_DATA IN THIS EXERCISE_

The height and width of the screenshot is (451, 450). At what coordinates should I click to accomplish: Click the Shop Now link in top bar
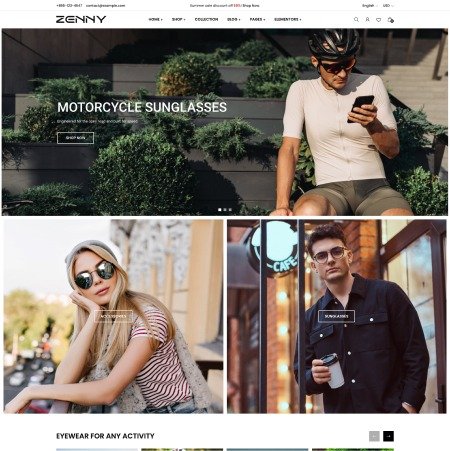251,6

---

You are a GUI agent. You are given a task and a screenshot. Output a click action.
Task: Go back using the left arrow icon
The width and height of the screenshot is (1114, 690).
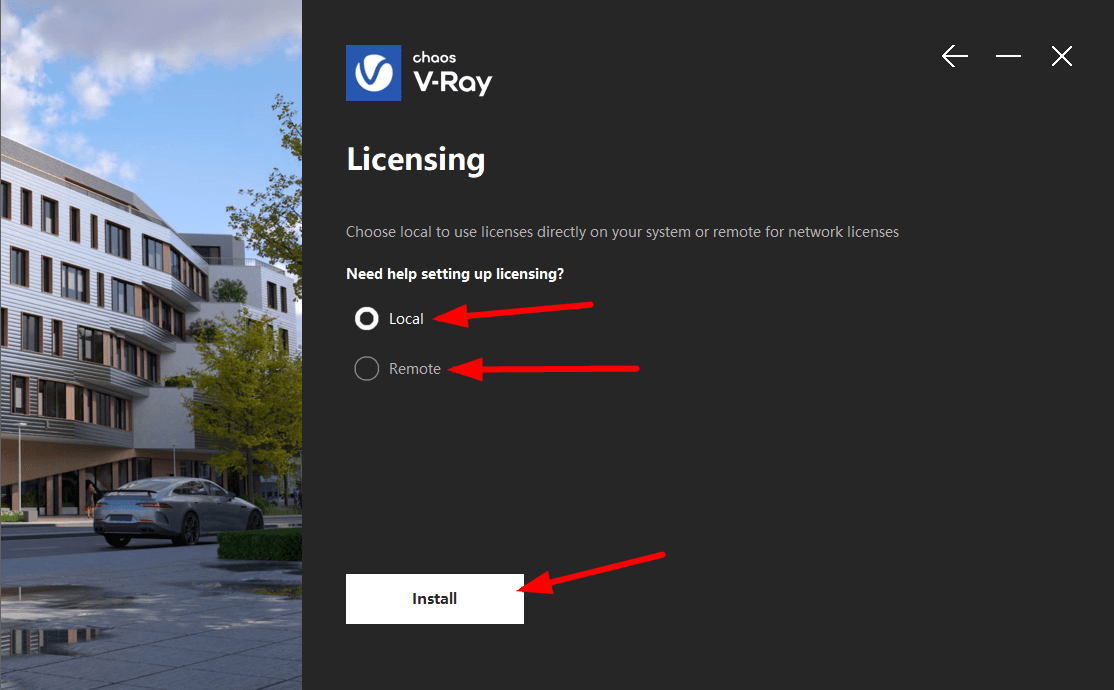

_REQUIRED WORK_
Among the records above, repeat exactly the line with "Task: Go back using the left arrow icon", the line with "The width and", and every line in between, and only those.

_OUTPUT FOR THIS TASK_
Task: Go back using the left arrow icon
The width and height of the screenshot is (1114, 690).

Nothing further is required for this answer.